ASSIGNMENT
Print the lines of the data, starting with the first, up to and including the line where "is (779, 601)." appears.

═══ EXERCISE DATA

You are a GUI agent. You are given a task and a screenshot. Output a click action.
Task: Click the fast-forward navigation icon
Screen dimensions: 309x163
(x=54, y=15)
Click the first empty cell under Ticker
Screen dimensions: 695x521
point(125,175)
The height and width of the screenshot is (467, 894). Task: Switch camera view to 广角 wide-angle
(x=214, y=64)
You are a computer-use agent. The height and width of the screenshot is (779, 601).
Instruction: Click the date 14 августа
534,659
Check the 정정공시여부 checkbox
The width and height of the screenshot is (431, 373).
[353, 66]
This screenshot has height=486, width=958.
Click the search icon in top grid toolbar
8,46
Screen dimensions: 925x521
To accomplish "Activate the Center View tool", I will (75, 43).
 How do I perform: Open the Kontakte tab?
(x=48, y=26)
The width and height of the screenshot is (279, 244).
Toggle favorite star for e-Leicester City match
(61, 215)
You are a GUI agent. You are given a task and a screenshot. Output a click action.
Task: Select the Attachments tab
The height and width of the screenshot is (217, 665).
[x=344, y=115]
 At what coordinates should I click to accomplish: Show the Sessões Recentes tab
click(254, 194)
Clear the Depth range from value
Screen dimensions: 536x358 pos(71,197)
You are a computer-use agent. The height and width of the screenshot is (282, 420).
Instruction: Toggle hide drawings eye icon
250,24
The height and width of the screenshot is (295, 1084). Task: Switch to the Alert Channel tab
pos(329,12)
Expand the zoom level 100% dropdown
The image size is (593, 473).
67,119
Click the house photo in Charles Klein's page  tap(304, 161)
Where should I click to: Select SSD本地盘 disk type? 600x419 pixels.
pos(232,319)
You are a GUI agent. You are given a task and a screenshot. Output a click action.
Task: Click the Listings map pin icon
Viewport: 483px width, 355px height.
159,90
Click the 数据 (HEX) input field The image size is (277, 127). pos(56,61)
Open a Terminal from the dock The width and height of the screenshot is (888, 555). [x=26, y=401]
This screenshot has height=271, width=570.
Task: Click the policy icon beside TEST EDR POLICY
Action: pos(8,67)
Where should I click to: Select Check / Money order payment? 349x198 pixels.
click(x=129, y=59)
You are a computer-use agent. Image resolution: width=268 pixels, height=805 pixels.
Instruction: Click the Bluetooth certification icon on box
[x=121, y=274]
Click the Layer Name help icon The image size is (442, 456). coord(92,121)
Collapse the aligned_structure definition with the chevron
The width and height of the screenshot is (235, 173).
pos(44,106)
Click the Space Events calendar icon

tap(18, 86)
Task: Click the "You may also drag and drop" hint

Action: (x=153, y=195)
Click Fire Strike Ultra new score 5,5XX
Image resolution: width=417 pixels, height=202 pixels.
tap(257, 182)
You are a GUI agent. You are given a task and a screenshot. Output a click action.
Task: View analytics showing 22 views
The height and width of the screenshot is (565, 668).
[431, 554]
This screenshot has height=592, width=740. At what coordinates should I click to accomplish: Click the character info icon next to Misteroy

══════

RESPONSE AREA
You are a GUI agent. You are given a task and a screenshot. Output a click action.
Task: Click the fast-forward navigation icon
Screen dimensions: 309x163
(x=54, y=15)
Click the first empty cell under Ticker
Screen dimensions: 695x521
point(125,175)
The height and width of the screenshot is (467, 894). Task: Switch camera view to 广角 wide-angle
(x=214, y=64)
You are a computer-use agent. The height and width of the screenshot is (779, 601).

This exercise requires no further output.